California: Corona Sunrise

They say that living is easy in the summertime. And whoever "they" are must be right, because when June 1st rolls around, this easy-drinking summertime cocktail enters the bar scene. A Corona Sunrise combines a classic cocktail and your favorite beach beer. It's similar to the classic Tequila Sunrise which is a cocktail made with tequila, orange juice, and grenadine. But here's the twist: instead of orange juice as the main component, the drink is made in Snoop Dogg's favorite beer: a Corona Extra. It's a refreshing change-up that can be enjoyed anywhere from the beach to your backyard. The Corona Sunrise is best enjoyed in a relaxed atmosphere and with good company.

Here's why it works: Corona is a relatively light beer and slightly bitter, with an ABV of only 4.5%, which is what makes it everyone's favorite beachside beer.

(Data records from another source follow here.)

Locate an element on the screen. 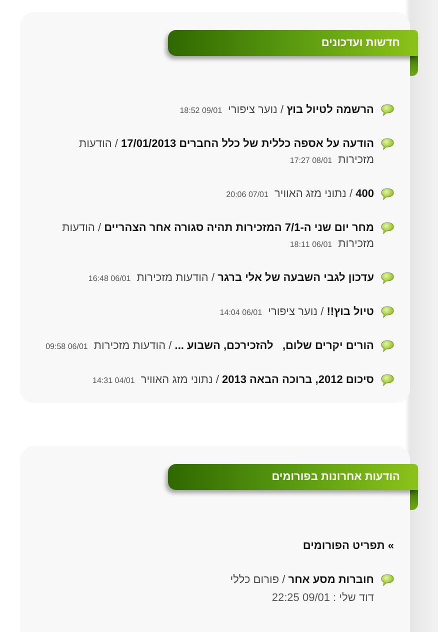 This screenshot has height=632, width=438. news-title-link: הרשמה לטיול בוץ is located at coordinates (330, 110).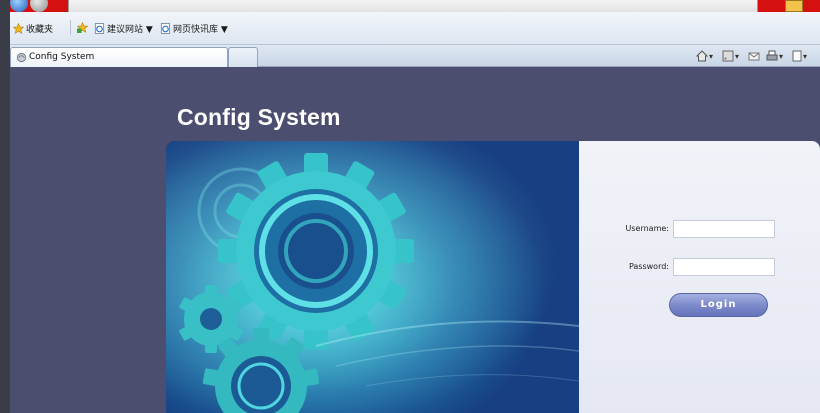 This screenshot has width=820, height=413. I want to click on favorites-button: 收藏夹, so click(33, 28).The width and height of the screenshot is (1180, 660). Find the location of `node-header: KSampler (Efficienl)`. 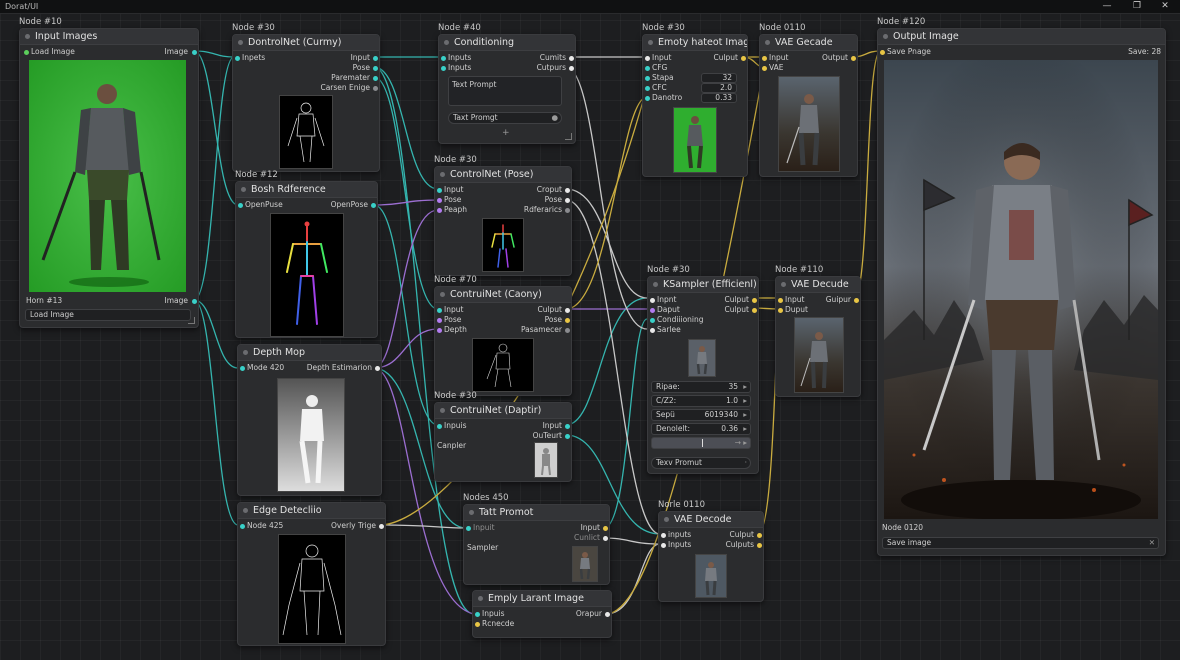

node-header: KSampler (Efficienl) is located at coordinates (703, 285). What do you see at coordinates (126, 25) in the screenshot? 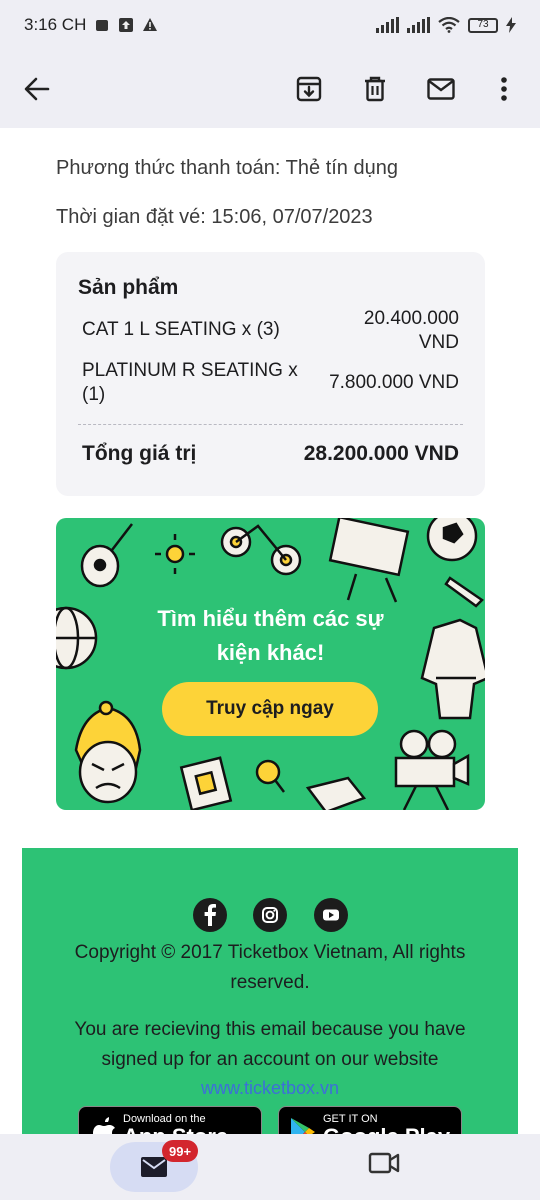
I see `upload-notification-icon` at bounding box center [126, 25].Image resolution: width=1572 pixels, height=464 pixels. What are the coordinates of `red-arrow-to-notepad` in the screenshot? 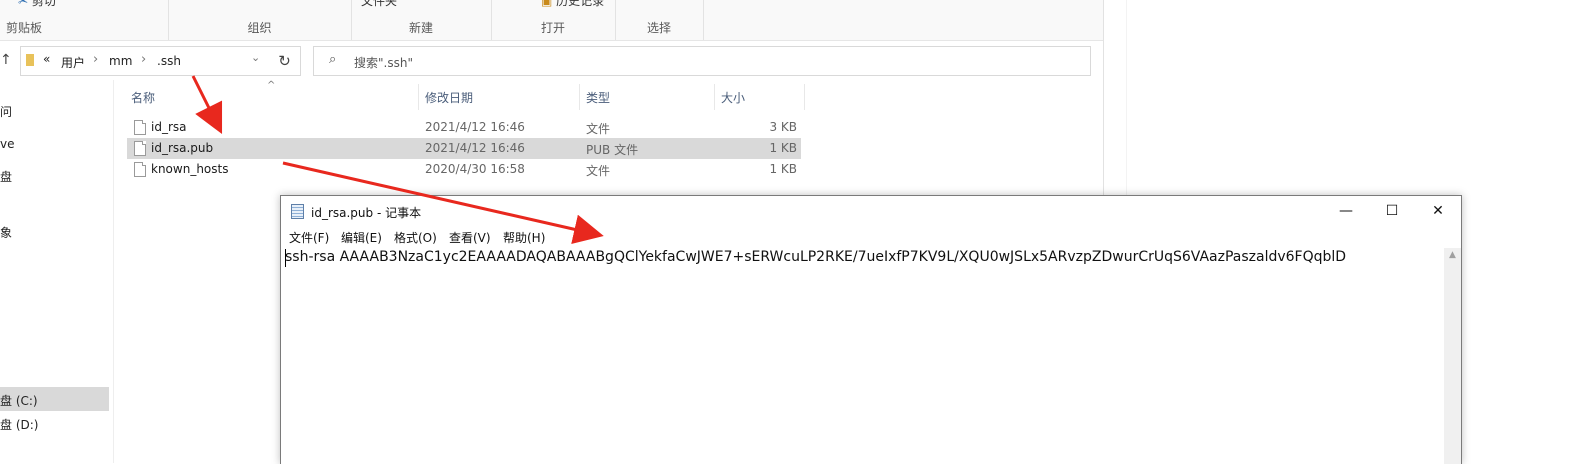 It's located at (443, 202).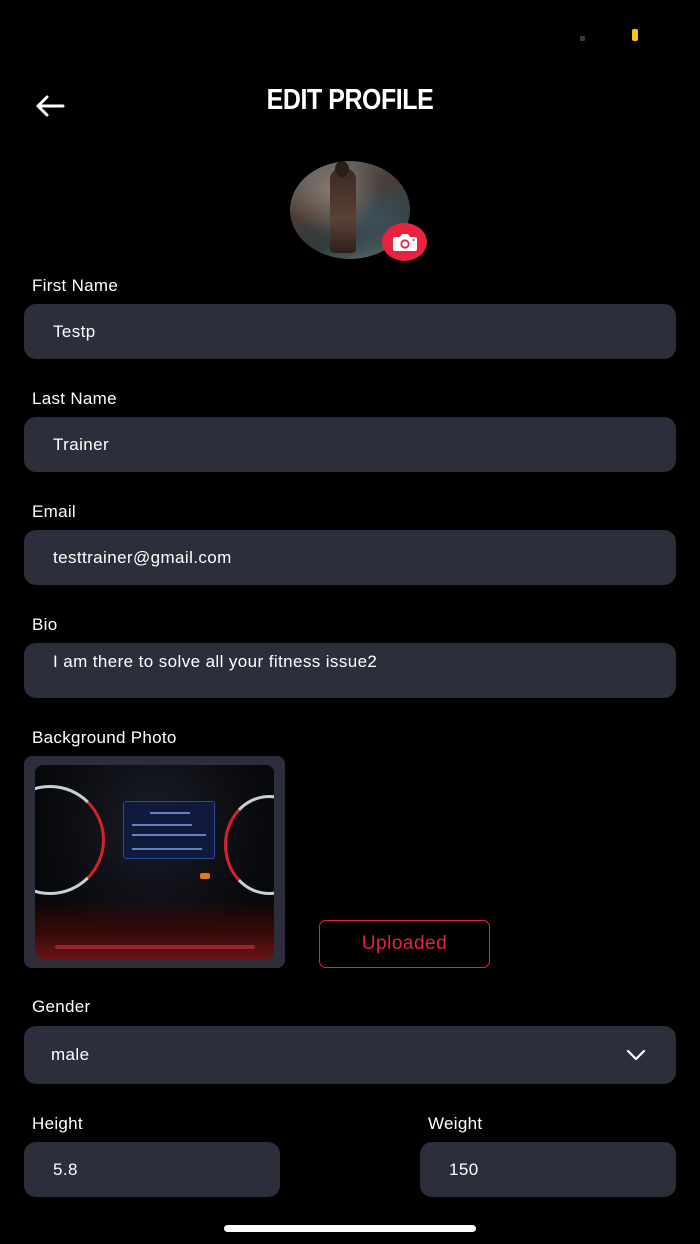 This screenshot has height=1244, width=700. I want to click on gender-value: male, so click(70, 1054).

The tequila adds a sharpness to the light beer and the orange juice and grenadine sweeten the whole thing up. Making it is just as easy as drinking it alone. All you have to do is take a big sip of a Corona, pour in your ingredients, and enjoy. Preferably on a beach.

Ireland: Dublin stout and cream

The Dublin stout and cream, also known as the Dublin Drop, is an Irish fan favorite. Here's how to make it. Pour Irish cream into the bottom of a shot glass. Then, carefully layer Jameson on top. Get your Guinness ready, drop in your shot, and drink as fast as you possibly can. Don't let your drink sit unless you want to end up with curdled cream in your beer.

Here's why it works: A stout is thought to be a creamier beer because of the smaller bubbles created by the use of nitrogen. The Irish cream is a natural pairing for the beer, and when paired with an Irish whisky like Jameson, the sweetness is toned down ever so slightly when the bite of whiskey kicks in. This drink is rich and indulgent which makes it perfect for anyone with a sweet tooth. Enjoy after a meal as a dessert cocktail or cozied up by the fireplace on a cold winter night. Whether you're from Ireland, passing through, or just want a little taste of the drinking culture without planning a trip, give the Dublin stout and cream a go.

Italy: Spaghett

Here's an Italian staple, the Spaghett. The Spaghett consists of a blend of beer, Aperol, and lemon juice. We consider it Italian because of the use of Aperol, an Italian bitter aperitif with a vibrant red tint and a strong citrus flavor. Its refreshing and zesty flavor profile makes it a popular choice during hot summer days. And its simplicity makes it easy for anyone to impress a crowd. You don't even need a glass. Here's how you make it.

To make the Spaghett, grab a bottle of Miller High Life, take a big ol' swig, and pour in Aperol and a squeeze of lemon juice. This combo puts a no-fuss spin on the classic Aperol Spritz, another Italian drink made with Aperol and Prosecco. The Spaghett can be enjoyed on its own or paired with your favorite Italian dishes like this Zesty Pasta Al Limone. So, whether you're lounging on a sunny terrace or dining al fresco with friends, cool off with a refreshing Spaghett and toast to la dolce vita.

U.S.: Jägerbomb

Similar to the Skittles Bomb, this next drink also swaps beer for an energy drink. The Jägerbomb, a staple in American bars and clubs, features a shot of Jägermeister dropped into an energy drink, usually a Red Bull. It gained popularity in the early 2000s — alongside MySpace and Razor scooters — and has since become synonymous with energetic nightlife and party culture. The Jägerbomb started as a German drink, with a shot of Jägermeister dropped into a beer, but the U.S. hipsters caught on and put their spin on the beverage. How trendy.

Nobody's entirely sure where the Jägerbomb truly originated. Some say it was the brainchild of the Jägermeister marketing team, trying to reach the younger crowds with a spin on the traditional German digestif. However, around the late '90s, two bars near Lake Tahoe started serving up a drink called "The Red Bull Blaster" which was a combo of, you guessed it, Red Bull and Jägermeister. So are they the inventors? Was it the marketers? The hipsters? We guess we'll never know.